UriPolicy

(legacy summary: specifies which URLs untrusted code can fetch, and in what contexts.) (legacy labels: Phase-Design)

URI Policies

Goals

Allow server side rewriter to inline content, rewrite URLs, and the client-side runtime JS to rewrite URLs used in HTML attributes and passed to DOM APIs.

Many containers want to pass URLs through proxies that strip cookies, and verify, rewrite, or re-encode content. These proxies will also check that the advertised mime-type matches the kind requested, so that if a URL appears in an image's src attribute, and is a JS/GIF polyglot, it must have an image mime-type.

Since the URI Policy lies at the border between Caja and the container, errors in it can compromise both. It is a goal for policies to be conservatively backwards compatible -- if a policy denies a URL in a certain context, then changes to Caja or to the URI policy interface should not make existing policies more permissive.

Background

How can a URI policy implementation distinguish between URLs that are loaded without further user action, and distinguish the expected type of content?

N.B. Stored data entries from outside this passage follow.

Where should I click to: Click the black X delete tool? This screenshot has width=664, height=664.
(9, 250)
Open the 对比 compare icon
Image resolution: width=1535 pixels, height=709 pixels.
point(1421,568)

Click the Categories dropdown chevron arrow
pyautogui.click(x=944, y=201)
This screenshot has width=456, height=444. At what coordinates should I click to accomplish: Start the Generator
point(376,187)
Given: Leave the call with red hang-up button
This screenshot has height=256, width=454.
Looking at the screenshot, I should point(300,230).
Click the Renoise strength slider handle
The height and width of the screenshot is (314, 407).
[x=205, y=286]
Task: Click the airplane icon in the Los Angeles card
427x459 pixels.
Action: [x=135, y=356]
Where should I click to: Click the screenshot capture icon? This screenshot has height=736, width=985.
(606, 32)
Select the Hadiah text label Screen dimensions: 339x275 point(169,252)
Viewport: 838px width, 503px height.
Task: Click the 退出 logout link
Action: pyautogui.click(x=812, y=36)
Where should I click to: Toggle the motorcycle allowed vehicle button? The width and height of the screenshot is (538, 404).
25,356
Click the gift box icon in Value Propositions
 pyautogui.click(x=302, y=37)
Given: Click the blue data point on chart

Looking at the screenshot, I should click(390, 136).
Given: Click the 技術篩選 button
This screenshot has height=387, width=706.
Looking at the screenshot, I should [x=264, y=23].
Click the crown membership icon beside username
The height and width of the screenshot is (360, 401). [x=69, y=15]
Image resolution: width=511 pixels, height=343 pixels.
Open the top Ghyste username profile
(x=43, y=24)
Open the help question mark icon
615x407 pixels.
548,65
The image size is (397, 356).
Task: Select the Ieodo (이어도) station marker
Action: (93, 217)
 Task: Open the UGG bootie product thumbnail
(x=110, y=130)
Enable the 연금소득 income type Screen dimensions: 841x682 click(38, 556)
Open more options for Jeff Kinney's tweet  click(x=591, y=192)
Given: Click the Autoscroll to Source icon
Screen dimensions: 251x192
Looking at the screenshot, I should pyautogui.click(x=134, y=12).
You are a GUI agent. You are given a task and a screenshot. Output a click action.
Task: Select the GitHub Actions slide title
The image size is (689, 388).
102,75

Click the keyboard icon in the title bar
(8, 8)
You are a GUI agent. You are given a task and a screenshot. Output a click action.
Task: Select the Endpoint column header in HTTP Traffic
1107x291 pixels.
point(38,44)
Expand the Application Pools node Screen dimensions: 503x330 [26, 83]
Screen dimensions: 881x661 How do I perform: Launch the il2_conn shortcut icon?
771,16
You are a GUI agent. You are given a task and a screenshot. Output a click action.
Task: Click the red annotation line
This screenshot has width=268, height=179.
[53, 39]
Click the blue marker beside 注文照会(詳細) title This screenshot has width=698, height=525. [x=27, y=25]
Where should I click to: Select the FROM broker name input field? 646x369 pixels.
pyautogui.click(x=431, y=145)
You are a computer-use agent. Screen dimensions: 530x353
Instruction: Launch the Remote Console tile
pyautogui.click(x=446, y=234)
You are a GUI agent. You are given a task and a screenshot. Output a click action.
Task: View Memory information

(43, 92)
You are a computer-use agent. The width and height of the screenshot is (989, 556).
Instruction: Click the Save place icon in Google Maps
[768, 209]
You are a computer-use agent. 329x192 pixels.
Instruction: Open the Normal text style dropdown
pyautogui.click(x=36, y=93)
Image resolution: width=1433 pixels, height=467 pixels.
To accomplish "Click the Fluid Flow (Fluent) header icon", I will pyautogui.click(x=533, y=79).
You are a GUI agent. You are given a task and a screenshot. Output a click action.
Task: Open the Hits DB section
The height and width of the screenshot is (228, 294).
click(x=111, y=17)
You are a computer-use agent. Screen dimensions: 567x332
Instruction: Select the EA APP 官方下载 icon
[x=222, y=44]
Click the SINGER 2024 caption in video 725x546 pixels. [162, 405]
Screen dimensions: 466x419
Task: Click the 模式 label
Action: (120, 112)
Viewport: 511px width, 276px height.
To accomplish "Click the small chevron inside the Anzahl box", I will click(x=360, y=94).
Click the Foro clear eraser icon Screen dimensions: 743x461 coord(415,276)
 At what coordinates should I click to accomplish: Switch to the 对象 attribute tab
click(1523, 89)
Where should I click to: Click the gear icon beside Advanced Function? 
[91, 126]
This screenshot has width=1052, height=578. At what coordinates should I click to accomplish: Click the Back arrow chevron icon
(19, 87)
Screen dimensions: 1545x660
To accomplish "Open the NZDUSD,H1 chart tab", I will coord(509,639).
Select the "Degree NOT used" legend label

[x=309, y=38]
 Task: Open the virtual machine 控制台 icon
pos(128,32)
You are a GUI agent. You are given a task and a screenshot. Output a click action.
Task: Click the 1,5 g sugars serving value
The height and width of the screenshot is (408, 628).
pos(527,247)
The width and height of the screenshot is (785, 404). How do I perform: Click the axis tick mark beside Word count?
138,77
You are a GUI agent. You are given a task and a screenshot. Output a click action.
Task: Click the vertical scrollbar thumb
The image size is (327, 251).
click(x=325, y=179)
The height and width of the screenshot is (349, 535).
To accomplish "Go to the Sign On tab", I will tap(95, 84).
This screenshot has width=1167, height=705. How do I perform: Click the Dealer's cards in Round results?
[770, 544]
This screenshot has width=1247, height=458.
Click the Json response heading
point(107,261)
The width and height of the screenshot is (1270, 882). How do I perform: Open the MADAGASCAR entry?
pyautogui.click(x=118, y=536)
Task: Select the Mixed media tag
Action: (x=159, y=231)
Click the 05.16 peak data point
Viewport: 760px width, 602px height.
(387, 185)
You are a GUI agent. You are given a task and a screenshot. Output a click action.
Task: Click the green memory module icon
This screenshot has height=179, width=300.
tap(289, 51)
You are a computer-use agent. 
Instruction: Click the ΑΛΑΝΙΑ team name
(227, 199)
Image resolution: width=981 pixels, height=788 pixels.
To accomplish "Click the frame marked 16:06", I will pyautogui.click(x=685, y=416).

URLs, URIs, and URNs appear in HTML attributes as parts of CSS property values, and as arguments to Javascript APIs.

Source	Expected Type	Notes
In CSS
`background-image: url(...)`, etc.	`image/*`	Image loaded in page
`content: url(...)`	`text/plain`	Immediately loaded textual content added to affected elements or their parent
`cue-after: url(...)`, etc.	`audio/*`	Audio played before or after activation of affected element
`cursor: url(...)`	`image/*`	Immediately loaded cursor bitmap
In HTML
`<a href>`, `<area href>`	`/`	Link to external content not loaded until navigation
`<base href>`	`/`	Base URL of relative
`<body background>`	`image/*`	Image loaded in page
`<form action>`	`/`	Link to external content not loaded until navigation
`<frame src>`, `<iframe src>`	`/`	Link to immediately loaded separate document
`<head profile>`	unspecified	Either a URN or a link to external metadata that may mimic `<meta>` elements.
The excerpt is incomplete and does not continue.